EXERCISE INPUT
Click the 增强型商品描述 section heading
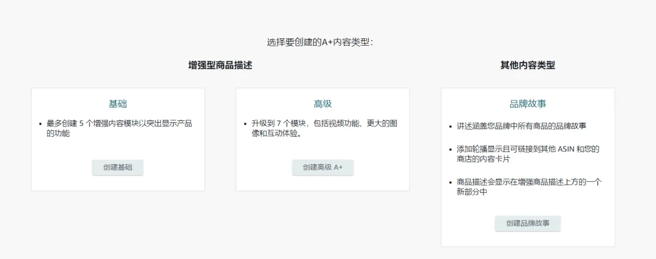The image size is (656, 259). pos(220,66)
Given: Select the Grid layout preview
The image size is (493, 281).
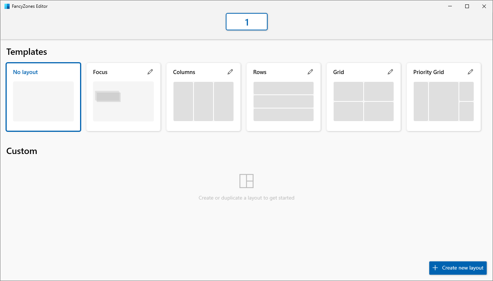Looking at the screenshot, I should [364, 101].
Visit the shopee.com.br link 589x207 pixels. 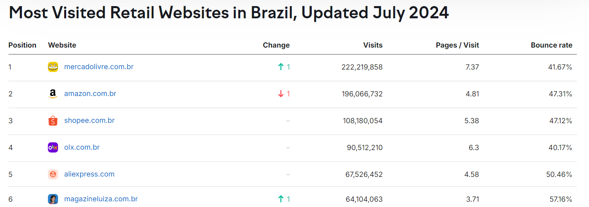tap(89, 120)
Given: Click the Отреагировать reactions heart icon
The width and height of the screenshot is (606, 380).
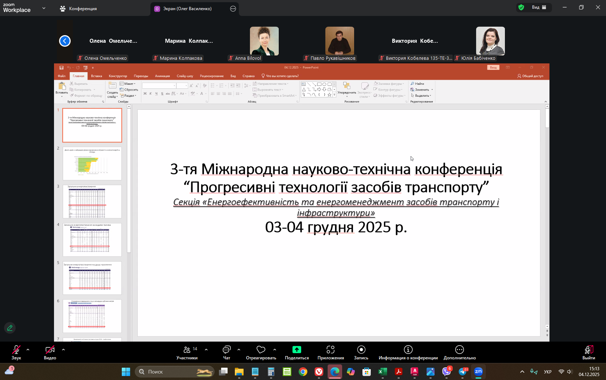Looking at the screenshot, I should point(261,350).
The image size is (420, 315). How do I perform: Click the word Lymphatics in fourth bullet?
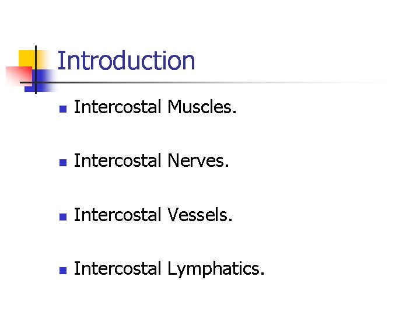[x=213, y=269]
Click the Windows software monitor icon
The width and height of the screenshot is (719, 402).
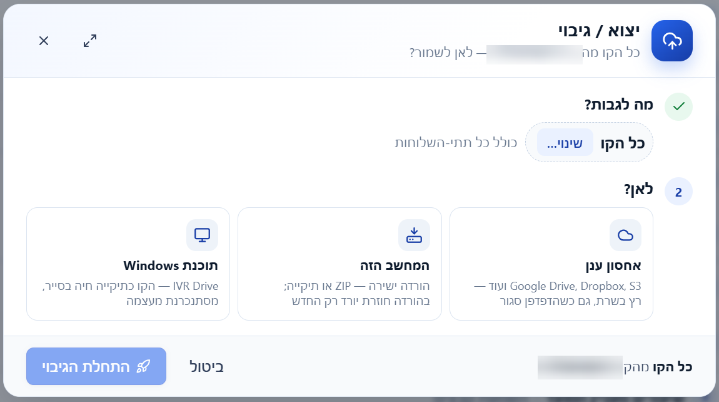point(202,235)
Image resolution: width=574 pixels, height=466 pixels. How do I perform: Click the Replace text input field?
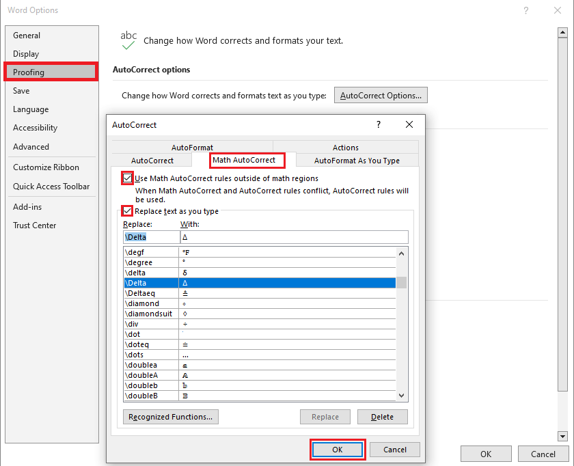click(x=150, y=237)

WORK TO BE COMPLETED
Your copy must hold exactly the lines from the one with "Click the Windows software monitor icon" to the end of the records above, both included, and no pictures.

TASK SOLUTION
Click the Windows software monitor icon
The width and height of the screenshot is (719, 402).
point(202,235)
Image resolution: width=574 pixels, height=466 pixels. How do I perform: Click the Replace text input field?
click(x=150, y=237)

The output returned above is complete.